“Se nos alagarem a casa, montamos uma tenda no mesmo sítio”. O desabafo é de Maria Cecília e Nelson Ramos, dois dos “sete” moradores permanentes da praia de Vale Furado, onde o recém-aprovado Programa da Orla Costeira (POC) de Alcobaça-Espichel tem identificadas 36 edifícios para demolição. Em Água de Madeiros, há 53 c asas nessas condições, localizadas numa faixa de salvaguarda com cerca de 50 metros de largura.
A informação está a ser recebida por moradores e proprietários de casas nessas duas praias de Alcobaça, com preocupação e críticas às entidades oficiais por “nada dizerem de concreto” sobre o assunto.
Apesar de ainda não terem sido informados “oficialmente” de que a sua casa de férias, localizada no vale mais a Norte da Praia de Vale Furado, Cesário Matos e Marina Ribeiro, já estão mentalizados que, “a haver demolições”, a sua não escapará “pela proximidade ao mar.
“Está dentro da faixa de salvaguarda”, conta Cesário Matos, revelando que, quando compraram a casa, há cerca de 15 anos, já se falava dessa hipótese. “Foi um risco calculado. Tínhamos consciência de que, mais ano menos ano, isso podia acontecer”, admitem, assegurando, contudo, “nunca” ter sentido receio de que o mar venha a “levar a casa”. “Há perto de 30 anos que frequento esta praia e o mar sempre esteve assim. No Inverno chega à barreira, mas nunca se aproximou da casa”, alegam.
O sentimento de Maria Cecília e de Nelson Ramos é idêntico: estão preocupados com a possibilidade de verem a sua casa – localizada ao lado do restaurante Med e cuja origem tem mais de 100 anos – demolida, mas tranquilos em relação ao avanço do mar. [LER_MAIS] “Não acho que esteja em risco.
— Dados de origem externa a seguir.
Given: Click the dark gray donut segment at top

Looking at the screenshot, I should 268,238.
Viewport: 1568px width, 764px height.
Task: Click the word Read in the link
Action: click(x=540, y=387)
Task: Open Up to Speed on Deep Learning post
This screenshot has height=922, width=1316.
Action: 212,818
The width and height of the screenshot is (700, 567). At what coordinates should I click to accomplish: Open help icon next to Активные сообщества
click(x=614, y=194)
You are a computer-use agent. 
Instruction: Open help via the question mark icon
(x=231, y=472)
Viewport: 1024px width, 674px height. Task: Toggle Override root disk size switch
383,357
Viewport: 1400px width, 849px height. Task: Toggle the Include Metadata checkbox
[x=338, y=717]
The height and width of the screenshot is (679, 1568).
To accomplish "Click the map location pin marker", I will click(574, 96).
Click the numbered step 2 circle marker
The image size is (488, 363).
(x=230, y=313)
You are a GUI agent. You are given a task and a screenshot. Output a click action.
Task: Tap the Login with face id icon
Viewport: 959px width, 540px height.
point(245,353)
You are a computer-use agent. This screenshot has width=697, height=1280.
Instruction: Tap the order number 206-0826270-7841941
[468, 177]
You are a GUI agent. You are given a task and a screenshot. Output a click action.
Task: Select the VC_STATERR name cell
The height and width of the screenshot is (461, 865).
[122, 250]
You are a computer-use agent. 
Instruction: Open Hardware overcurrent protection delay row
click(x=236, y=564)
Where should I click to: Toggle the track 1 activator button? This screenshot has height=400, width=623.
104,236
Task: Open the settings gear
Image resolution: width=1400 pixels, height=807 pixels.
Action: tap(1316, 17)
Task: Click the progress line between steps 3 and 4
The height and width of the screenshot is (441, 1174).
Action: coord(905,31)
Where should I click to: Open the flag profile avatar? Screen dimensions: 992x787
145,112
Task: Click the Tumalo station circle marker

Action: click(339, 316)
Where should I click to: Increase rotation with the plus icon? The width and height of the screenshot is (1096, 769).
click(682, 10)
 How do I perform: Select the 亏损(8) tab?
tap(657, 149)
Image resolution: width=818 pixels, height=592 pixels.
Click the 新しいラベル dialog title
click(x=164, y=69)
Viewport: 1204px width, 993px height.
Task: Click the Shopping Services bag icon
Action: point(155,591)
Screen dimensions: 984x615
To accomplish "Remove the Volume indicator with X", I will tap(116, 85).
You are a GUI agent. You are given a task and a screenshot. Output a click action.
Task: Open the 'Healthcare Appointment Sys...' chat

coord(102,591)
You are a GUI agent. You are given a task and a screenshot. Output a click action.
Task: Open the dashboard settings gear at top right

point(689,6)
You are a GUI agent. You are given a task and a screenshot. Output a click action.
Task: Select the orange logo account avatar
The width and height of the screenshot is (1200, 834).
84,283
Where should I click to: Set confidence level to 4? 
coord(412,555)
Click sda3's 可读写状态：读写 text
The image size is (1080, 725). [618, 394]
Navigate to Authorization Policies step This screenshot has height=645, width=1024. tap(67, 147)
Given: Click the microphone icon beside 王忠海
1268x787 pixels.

A casa está retirada do mar e os terrenos nunca se deram. Há um vale mais a sul onde se nota que o mar anda a 'comer' a arriba, mas aqui não”, dizem. A expectativa do casal, de 72 e 77 anos, é que o processo demore “o tempo suficiente” para que possam gozar “os restantes dias” na sua praia de sempre.
A algumas dezenas de metros, fica a casa de Manuel Matias Nicolau, integrada num bloco de habitações recentes. “O projecto foi aprovado em 2002, antes do POC. Não me sinto muito preocupado porque está tudo legal. Se a decisão for essa [demolição], farei valer os meus direitos”, afiança o proprietário, que lamenta a falta de informação, quer da Câmara de Alcobaça quer da Agência Portuguesa do Ambiente. “É massacrante”, diz.
“Não temos culpa do avanço do mar” desabafa André Vicente, que residente em Água de Madeiros, na casa de família remodelada há 20 anos. “Cumprimos todas as distâncias e fizemos o que o PDM permitia”, assegura, defendendo que a prioridade deve ser “proteger arribas”. “É nossa casa, a nossa praia de sempre. Não tem a ver com investimento, mas sim com afectos e memórias”, afirma o morador, que admite estar “preocupado”.
O JORNAL DE LEIRIA tentou obter esclarecimentos da Câmara de Alcobaça, mas não teve resposta, tal como aconteceu em Julho num artigo sobre algumas das determinações do POC para as duas praias. “O concelho apresenta alguns problemas crónicos no que toca a este tema e falamos principalmente da segurança dos cidadãos, uma vez que estas zonas estão em conhecido risco eminente”, reconheceu o presidente da Autarquia, Paulo Inácio, durante a sessão de Assembleia Municipal realizada nesse mês. Citado pelo Região de Cister, o Autarca referiu ainda que as recomendações de realojamento das populações e renaturalização do espaço já estavam presentes no plano anterior.
Segundo a APA, o desenvolvimento das orientações previstas no POC “será feito no âmbito da alteração ou revisão dos planos territoriais pré-existentes [PDM, por exemplo], cujo procedimento deve ser iniciado no prazo máximo de um ano contado a partir da entrada em vigor do programa”, em Abril de 2019.